POLITISCOPE- La pression monte en France sur les entreprises alors que la dépendance au gaz russe se fait ressentir dans tous les secteurs. Le sabotage des gazoducs en mer Baltique prouve que la guerre de l'énergie s'intensifie avec la Russie. Le Medef tire la sonnette d'alarme et parle d'un « mur des faillites » à venir. La France paie cher son choix des hydrocarbures russes et doit diversifier en urgence ses sources alternatives, au prix fort.
Marc Endeweld
(Crédits : Reuters)

Cette semaine, les multiples sabotages des gazoducs NordStream en mer Baltique ont renforcé un peu plus la tension sur le marché européen du gaz et de l'énergie. Chaque jour, la dépendance de l'Europe au gaz russe se fait ressentir un peu plus durement. Dans une étude de l'organisation BusinessEurope, on apprend ainsi que « 70% de la production européenne d'engrais a été arrêtée ou ralentie, tandis que 50% de la capacité totale de la production d'aluminium a été perdue. Il existe un réel danger que les entreprises, et en particulier les industries à forte intensité énergétique, se délocalisent définitivement en dehors de l'Europe ». En Allemagne, la panique gagne le patronat. La chimie allemande, fleuron de l'industrie avec l'automobile, est à deux doigts de l'arrêt intégral de sa production.

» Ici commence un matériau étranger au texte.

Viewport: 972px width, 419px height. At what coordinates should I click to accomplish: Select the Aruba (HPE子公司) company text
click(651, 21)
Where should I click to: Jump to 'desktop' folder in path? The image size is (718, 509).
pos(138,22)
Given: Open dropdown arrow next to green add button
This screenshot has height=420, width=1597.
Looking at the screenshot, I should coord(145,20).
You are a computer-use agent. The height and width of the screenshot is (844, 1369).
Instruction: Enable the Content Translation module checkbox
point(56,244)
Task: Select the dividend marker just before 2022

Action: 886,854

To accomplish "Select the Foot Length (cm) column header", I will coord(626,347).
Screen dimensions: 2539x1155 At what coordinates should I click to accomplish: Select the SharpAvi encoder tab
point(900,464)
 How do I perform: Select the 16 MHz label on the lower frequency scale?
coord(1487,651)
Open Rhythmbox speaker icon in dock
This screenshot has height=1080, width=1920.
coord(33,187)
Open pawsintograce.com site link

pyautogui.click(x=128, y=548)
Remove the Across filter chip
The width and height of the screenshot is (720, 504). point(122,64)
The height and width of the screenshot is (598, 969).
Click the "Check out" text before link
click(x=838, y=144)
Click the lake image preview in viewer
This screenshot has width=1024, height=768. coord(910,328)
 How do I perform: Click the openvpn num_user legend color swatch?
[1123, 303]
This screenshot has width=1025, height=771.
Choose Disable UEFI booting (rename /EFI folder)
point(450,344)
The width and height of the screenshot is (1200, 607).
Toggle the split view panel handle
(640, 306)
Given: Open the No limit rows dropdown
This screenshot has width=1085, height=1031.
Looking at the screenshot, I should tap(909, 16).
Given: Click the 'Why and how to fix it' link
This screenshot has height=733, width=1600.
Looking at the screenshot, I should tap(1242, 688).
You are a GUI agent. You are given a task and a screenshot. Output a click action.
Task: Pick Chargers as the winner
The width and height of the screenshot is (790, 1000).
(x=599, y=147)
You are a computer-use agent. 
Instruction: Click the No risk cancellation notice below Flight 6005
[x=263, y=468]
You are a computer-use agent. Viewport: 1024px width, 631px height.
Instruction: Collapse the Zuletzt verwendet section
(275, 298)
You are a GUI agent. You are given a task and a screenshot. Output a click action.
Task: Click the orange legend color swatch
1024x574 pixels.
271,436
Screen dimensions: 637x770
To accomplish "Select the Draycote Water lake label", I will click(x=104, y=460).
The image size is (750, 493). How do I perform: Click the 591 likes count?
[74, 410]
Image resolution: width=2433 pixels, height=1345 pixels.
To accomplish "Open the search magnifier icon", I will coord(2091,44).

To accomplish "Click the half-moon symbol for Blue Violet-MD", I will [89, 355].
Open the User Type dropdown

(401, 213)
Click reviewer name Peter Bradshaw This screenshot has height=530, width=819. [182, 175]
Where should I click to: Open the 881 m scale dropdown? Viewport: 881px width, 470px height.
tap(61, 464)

En France également, l'inquiétude est montée d'un cran ces derniers jours. Si EDF a (enfin) un nouveau PDG, la relance du parc nucléaire (mis largement à l'arrêt ces derniers mois) ne peut se faire par un simple claquement de doigt, n'en déplaise au gouvernement qui impose à l'électricien national un calendrier qui ne pourra être réellement tenu. Au Medef, l'heure n'est plus à faire une standing ovation pour Volodymyr Zelensky. Ce jeudi, Geoffroy Roux de Bézieux a déclaré sur France Info qu'il était « très inquiet » à propos de la situation des entreprises face à la hausse des prix de l'énergie. « On parlait du « mur des faillites » pendant la crise Covid, il n'est pas arrivé, mais là, on aura des faillites », alerte le patron des patrons.

Lire aussiLuc Rémont, l'homme de l'Elysée qui doit sauver EDF et le nucléaire français

Profiter de l'eldorado russe dans les années 90

Sur le front du gaz, comment la France en est-elle arrivée là ? On ne le dit pas suffisamment assez, mais c'est le résultat de choix stratégiques qui ont été pris dans le passé par nos gouvernants et dirigeants économiques : au début des années 1990, les groupes Elf et Total, qui sont alors les deux géants français des hydrocarbures, se détournent peu à peu de leurs zones de prédilection (Afrique, Moyen Orient), pour profiter de l'eldorado russe suite à la chute de l'Union Soviétique. Résultat, à la mi-1990, la France, tant sur le gaz que sur le pétrole, préfère regarder du côté de Moscou que d'Alger.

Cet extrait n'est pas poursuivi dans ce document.